How many grams of NaCl should be added to 1 L of water to make an isotonic solution? (molecular weight of NaCl= 58.5)
Can someone please explain to me why the answer is 9 grams.
To make an isotonic solution, you need to add enough NaCl to create a concentration equivalent to the concentration of solutes in the cell or tissue you want to mimic. In biological systems, the typical concentration of solutes is around 0.9%.
To calculate the number of grams of NaCl needed to make an isotonic solution in 1 L of water, you can use the following steps:
Step 1: Convert the desired concentration from a percentage to a decimal.
0.9% = 0.009 (0.9 divided by 100)
Step 2: Calculate the number of moles of NaCl needed.
To calculate the number of moles, divide the desired concentration by the molecular weight of NaCl.
0.009 / 58.5 = 0.000153 moles
Step 3: Convert moles to grams.
Multiply the number of moles by the molecular weight of NaCl to get the number of grams.
0.000153 moles x 58.5 g/mol = 0.00895 grams
So, approximately 0.009 grams of NaCl should be added to 1 L of water to make an isotonic solution.
To calculate the amount of NaCl needed to make an isotonic solution, we need to understand what an isotonic solution is.
An isotonic solution is a solution that has the same concentration of solutes (in this case, NaCl) as the fluid inside our cells. This means that when a cell is placed in an isotonic solution, there is no net movement of water into or out of the cell.

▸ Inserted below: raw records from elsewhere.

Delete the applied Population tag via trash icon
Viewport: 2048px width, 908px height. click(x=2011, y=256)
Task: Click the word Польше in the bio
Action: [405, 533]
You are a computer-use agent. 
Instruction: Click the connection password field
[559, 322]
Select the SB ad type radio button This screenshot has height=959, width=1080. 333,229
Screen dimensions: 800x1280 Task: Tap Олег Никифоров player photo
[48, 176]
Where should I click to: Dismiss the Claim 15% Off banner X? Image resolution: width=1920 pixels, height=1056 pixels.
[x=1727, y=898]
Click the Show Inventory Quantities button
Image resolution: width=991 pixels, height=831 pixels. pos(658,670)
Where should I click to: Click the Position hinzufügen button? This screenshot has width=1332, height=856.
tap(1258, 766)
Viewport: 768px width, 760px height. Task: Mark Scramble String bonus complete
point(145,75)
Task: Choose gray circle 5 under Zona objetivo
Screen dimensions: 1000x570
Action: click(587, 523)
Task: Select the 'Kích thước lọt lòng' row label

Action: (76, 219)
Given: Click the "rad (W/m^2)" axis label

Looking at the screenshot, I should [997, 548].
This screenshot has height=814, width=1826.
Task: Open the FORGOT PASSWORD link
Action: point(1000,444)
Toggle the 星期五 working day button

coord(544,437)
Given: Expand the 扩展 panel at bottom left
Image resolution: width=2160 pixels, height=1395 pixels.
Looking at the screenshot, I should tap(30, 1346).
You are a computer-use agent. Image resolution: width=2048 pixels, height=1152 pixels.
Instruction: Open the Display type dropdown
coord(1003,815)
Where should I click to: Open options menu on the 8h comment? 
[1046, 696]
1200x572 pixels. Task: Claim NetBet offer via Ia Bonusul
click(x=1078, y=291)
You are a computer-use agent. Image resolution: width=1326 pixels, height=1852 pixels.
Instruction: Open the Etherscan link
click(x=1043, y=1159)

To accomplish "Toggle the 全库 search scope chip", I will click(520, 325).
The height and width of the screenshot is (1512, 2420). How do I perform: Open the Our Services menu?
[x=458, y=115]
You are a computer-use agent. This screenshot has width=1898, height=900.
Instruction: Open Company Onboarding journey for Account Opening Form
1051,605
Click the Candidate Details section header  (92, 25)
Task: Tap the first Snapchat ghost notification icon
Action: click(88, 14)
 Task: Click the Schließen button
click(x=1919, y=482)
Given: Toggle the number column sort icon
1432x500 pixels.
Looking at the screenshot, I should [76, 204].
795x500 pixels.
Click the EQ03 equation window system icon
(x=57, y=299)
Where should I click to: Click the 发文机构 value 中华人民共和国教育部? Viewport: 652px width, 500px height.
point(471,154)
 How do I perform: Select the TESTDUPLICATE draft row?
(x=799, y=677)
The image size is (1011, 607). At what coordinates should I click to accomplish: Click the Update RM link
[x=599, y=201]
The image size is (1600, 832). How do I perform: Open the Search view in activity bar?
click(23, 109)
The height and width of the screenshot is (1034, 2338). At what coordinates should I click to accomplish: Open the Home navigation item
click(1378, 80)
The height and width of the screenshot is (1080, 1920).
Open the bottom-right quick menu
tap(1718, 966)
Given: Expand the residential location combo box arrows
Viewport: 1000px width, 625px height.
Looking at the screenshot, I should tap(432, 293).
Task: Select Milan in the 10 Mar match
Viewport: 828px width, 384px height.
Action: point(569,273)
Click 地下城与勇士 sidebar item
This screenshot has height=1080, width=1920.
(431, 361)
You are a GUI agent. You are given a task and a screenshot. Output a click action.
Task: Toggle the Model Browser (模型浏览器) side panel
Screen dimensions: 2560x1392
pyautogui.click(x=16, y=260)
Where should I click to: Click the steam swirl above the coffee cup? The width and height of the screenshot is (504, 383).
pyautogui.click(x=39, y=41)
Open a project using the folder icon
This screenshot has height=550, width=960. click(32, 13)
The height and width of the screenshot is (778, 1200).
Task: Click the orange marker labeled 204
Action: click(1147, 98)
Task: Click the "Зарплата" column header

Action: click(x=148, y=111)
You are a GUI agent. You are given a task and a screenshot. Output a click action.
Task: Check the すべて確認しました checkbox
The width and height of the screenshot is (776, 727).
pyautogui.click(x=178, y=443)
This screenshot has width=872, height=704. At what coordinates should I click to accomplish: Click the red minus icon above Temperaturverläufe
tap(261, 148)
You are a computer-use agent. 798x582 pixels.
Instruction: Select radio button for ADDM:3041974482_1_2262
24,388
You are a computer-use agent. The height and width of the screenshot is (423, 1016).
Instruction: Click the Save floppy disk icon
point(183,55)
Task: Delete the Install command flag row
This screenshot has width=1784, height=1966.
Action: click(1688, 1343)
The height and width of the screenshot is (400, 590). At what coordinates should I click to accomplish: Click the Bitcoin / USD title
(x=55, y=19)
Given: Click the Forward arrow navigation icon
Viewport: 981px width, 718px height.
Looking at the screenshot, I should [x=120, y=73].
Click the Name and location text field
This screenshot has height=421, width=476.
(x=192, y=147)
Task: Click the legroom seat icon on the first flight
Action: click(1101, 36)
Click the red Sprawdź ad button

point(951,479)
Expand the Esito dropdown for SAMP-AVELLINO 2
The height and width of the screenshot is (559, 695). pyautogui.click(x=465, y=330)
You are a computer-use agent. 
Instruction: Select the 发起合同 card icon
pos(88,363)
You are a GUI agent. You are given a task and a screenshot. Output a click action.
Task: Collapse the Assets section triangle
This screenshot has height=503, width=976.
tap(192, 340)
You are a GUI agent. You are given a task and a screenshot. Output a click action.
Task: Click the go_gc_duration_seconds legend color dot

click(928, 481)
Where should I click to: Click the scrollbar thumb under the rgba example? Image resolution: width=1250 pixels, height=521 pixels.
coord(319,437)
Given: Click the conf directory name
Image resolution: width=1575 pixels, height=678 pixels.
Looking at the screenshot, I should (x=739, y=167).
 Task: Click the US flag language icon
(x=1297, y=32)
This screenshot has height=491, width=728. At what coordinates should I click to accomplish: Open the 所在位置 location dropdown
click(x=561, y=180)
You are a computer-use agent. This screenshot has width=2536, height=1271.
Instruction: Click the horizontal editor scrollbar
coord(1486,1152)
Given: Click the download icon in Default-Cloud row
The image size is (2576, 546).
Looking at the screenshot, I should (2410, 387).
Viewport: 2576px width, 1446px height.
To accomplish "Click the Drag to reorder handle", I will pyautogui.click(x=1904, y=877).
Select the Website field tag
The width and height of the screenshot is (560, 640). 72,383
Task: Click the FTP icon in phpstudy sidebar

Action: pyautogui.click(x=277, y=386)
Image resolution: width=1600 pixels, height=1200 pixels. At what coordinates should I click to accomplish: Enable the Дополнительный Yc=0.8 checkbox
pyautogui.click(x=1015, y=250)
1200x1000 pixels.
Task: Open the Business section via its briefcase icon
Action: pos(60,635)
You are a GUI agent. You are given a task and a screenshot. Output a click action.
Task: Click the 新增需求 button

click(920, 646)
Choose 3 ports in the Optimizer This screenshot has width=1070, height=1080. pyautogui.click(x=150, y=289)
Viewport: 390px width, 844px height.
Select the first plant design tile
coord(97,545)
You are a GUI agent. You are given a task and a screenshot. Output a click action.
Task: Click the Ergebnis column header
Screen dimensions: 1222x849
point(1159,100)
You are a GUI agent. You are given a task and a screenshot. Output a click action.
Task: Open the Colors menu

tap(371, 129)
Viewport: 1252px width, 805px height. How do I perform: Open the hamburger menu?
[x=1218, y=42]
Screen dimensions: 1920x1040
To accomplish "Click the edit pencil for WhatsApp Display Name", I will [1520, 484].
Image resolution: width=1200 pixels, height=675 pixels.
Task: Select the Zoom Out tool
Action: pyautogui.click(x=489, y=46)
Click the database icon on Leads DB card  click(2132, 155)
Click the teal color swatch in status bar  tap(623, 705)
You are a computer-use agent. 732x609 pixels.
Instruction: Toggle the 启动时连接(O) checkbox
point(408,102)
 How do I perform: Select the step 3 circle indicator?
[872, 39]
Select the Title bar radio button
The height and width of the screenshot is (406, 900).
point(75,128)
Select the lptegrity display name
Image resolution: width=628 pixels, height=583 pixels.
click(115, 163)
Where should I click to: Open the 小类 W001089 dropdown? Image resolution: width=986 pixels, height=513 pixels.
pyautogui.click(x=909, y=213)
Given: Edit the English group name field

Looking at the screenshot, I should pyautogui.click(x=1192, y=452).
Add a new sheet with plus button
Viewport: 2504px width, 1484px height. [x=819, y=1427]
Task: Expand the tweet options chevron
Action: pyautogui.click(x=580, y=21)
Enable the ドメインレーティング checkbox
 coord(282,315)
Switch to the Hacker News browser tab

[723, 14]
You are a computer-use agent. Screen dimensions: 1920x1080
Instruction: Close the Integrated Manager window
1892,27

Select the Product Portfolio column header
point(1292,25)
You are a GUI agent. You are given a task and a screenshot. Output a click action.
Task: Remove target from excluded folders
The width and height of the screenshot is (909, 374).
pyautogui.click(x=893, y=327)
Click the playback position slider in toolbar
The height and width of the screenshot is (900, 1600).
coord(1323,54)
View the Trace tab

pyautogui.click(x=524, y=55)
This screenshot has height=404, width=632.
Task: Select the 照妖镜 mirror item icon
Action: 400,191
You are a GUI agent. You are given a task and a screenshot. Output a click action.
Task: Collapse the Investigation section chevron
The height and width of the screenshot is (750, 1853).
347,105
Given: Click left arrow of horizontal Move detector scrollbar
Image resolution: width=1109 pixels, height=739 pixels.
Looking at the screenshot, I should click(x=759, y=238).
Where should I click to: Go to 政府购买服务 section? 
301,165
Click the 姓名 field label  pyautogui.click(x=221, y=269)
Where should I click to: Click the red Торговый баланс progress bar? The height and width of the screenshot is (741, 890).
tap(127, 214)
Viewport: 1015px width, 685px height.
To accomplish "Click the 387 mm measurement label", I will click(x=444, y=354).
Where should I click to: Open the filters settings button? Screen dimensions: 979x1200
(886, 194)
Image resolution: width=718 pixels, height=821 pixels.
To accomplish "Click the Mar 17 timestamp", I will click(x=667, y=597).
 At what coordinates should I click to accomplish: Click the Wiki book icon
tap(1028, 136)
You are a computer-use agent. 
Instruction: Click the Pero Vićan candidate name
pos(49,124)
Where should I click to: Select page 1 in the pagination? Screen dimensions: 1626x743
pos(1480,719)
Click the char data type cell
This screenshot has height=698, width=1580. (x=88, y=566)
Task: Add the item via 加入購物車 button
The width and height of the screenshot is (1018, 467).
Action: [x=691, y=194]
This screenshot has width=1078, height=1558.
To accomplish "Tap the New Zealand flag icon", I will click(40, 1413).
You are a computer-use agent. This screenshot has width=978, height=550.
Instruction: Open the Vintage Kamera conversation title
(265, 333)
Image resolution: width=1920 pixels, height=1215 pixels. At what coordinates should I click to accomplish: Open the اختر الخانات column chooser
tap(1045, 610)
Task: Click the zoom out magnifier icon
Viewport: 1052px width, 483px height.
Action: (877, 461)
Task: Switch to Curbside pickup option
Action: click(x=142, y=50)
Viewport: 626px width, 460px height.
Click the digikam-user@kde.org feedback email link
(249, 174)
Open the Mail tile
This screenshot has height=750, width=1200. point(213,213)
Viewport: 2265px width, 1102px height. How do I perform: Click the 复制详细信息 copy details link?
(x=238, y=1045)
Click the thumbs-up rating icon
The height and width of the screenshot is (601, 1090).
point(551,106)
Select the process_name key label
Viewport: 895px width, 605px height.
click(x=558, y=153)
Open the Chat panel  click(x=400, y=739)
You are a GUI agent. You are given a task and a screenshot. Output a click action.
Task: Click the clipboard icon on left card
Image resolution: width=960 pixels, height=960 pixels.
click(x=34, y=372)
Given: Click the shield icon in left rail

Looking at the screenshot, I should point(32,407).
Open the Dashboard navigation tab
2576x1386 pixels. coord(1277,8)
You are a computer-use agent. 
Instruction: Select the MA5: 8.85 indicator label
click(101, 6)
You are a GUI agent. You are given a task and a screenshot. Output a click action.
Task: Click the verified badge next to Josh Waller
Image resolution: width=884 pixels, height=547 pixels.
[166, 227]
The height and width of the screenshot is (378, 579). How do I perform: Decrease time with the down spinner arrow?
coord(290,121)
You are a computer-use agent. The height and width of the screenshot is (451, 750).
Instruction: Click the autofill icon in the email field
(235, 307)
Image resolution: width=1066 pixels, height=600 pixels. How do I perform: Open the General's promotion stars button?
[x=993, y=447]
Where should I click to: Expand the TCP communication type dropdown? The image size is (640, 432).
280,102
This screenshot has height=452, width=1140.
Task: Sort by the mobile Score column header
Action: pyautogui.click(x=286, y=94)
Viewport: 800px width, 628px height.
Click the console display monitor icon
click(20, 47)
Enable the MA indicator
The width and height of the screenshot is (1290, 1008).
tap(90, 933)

The average concentration of NaCl inside human cells is around 0.9% (w/v). This means that in 100 mL of solution, there should be 0.9 grams of NaCl. Since we want to prepare a 1 L solution, we need to scale up the amount of NaCl proportionally.
To calculate the amount of NaCl needed for 1 L of solution, we can use the following equation:
(0.9 grams / 100 mL) x (1000 mL / 1 L) = 9 grams
Therefore, to make an isotonic solution, you will need to add 9 grams of NaCl to 1 L of water.
You want a 0.9% solution of NaCl (by mass).
That is 0.9g/100 mL soln. So you want for 1000 mL just 0.9 g x (1000 mL soln/100 mL soln) = 9 g/L.